'''

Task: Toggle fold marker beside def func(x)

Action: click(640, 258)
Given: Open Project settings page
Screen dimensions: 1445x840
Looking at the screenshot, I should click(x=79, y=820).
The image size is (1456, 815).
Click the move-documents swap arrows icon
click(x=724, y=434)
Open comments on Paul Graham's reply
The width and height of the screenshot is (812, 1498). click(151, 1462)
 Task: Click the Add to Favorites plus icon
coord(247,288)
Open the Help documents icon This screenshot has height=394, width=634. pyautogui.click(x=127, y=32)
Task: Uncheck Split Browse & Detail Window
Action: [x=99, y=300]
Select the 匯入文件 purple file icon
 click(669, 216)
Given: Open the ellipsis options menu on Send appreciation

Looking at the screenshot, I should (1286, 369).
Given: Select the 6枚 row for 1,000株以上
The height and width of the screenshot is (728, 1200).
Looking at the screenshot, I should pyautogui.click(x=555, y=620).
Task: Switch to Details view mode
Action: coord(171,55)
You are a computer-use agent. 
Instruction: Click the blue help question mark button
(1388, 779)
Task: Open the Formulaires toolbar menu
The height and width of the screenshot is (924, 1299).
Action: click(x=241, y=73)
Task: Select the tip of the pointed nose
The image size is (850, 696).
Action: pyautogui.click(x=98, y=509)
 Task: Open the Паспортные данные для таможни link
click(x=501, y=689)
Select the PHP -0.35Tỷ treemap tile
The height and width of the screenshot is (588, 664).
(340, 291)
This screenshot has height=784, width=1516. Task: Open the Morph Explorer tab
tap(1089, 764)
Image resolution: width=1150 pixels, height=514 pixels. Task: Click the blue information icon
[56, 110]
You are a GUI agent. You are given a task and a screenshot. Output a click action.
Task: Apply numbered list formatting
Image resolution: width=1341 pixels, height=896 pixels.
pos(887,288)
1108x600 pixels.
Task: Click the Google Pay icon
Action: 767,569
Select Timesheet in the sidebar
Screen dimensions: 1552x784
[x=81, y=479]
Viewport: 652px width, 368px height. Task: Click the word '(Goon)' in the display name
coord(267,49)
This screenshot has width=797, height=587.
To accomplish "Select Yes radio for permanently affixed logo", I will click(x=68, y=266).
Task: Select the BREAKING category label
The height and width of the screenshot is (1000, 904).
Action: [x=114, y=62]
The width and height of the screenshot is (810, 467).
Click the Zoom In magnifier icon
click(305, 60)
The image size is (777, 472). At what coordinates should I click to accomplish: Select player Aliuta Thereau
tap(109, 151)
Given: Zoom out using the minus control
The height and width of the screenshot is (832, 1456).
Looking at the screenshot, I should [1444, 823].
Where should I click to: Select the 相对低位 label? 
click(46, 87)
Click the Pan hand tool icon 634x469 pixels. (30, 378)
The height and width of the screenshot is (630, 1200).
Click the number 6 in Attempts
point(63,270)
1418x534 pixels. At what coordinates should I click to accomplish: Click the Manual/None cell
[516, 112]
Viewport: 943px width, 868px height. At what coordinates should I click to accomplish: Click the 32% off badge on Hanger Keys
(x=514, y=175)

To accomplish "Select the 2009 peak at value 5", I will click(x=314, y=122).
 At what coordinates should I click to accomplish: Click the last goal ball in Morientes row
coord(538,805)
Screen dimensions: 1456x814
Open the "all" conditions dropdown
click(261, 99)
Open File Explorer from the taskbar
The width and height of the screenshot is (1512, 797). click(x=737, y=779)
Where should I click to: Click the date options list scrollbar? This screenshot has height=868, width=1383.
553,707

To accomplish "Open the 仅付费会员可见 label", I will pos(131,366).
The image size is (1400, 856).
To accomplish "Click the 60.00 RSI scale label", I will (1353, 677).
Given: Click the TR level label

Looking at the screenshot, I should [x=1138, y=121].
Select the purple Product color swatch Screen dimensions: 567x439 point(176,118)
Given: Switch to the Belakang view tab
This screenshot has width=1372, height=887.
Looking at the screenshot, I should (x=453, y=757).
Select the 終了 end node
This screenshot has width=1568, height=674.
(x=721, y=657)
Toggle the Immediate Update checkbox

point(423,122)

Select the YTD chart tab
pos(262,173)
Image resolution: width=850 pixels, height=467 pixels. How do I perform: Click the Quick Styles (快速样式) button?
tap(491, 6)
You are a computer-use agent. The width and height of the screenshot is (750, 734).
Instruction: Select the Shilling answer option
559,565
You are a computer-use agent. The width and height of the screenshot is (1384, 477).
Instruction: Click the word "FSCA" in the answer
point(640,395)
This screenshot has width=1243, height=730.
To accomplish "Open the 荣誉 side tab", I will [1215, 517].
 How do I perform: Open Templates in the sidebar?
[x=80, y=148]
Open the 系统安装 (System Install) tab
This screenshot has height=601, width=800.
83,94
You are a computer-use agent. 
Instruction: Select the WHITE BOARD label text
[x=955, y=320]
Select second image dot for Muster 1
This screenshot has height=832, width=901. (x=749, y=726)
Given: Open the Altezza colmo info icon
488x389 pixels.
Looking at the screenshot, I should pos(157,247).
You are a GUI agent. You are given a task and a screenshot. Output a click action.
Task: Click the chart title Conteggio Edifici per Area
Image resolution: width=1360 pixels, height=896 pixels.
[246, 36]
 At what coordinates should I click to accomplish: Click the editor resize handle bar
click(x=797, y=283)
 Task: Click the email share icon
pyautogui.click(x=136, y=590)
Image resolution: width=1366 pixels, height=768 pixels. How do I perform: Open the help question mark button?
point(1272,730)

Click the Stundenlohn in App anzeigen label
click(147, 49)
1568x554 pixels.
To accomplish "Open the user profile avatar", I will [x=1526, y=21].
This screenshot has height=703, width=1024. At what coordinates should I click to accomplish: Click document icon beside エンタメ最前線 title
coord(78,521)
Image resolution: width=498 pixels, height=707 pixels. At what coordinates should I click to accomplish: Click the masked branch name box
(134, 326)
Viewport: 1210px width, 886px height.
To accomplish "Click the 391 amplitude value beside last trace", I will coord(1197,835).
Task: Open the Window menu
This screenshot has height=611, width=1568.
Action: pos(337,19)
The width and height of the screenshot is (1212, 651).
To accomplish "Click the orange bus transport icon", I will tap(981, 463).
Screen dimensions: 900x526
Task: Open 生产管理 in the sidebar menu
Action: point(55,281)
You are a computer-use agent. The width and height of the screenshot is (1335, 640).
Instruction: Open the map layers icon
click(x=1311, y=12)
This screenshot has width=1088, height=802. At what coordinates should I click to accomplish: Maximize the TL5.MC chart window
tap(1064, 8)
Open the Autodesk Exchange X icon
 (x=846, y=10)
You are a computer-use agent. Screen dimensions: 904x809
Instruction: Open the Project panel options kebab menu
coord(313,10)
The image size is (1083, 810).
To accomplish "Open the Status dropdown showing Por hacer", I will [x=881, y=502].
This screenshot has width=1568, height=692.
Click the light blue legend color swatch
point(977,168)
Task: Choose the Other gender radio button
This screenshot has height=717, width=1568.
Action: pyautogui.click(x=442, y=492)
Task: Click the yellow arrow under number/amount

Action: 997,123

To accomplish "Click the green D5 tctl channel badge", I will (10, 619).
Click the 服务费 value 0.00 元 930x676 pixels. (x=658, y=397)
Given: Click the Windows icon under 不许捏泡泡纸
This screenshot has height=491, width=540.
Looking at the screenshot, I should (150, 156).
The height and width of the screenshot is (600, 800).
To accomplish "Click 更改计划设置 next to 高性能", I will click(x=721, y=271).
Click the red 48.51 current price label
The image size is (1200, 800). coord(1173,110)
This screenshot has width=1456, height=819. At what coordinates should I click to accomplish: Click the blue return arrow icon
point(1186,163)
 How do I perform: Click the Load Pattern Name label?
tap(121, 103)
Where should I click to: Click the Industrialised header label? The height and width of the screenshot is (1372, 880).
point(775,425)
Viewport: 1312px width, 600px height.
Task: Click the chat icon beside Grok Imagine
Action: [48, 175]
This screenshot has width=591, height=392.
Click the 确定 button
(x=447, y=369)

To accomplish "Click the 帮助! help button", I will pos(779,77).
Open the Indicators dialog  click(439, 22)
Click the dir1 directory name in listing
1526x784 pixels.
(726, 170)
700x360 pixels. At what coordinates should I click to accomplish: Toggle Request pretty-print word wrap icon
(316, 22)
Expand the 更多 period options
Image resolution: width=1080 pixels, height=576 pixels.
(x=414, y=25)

'''

[Exercise task]: In the listing, change "yellow" to "orange" and write out the lines from the one with "Task: Click the yellow" to the one with "I will pos(779,77).", leaving everything else as it is.

[Written response]:
Task: Click the orange arrow under number/amount

Action: 997,123

To accomplish "Click the green D5 tctl channel badge", I will (10, 619).
Click the 服务费 value 0.00 元 930x676 pixels. (x=658, y=397)
Given: Click the Windows icon under 不许捏泡泡纸
This screenshot has height=491, width=540.
Looking at the screenshot, I should (150, 156).
The height and width of the screenshot is (600, 800).
To accomplish "Click 更改计划设置 next to 高性能", I will click(x=721, y=271).
Click the red 48.51 current price label
The image size is (1200, 800). coord(1173,110)
This screenshot has width=1456, height=819. At what coordinates should I click to accomplish: Click the blue return arrow icon
point(1186,163)
 How do I perform: Click the Load Pattern Name label?
tap(121, 103)
Where should I click to: Click the Industrialised header label? The height and width of the screenshot is (1372, 880).
point(775,425)
Viewport: 1312px width, 600px height.
Task: Click the chat icon beside Grok Imagine
Action: [48, 175]
This screenshot has width=591, height=392.
Click the 确定 button
(x=447, y=369)

To accomplish "Click the 帮助! help button", I will pos(779,77).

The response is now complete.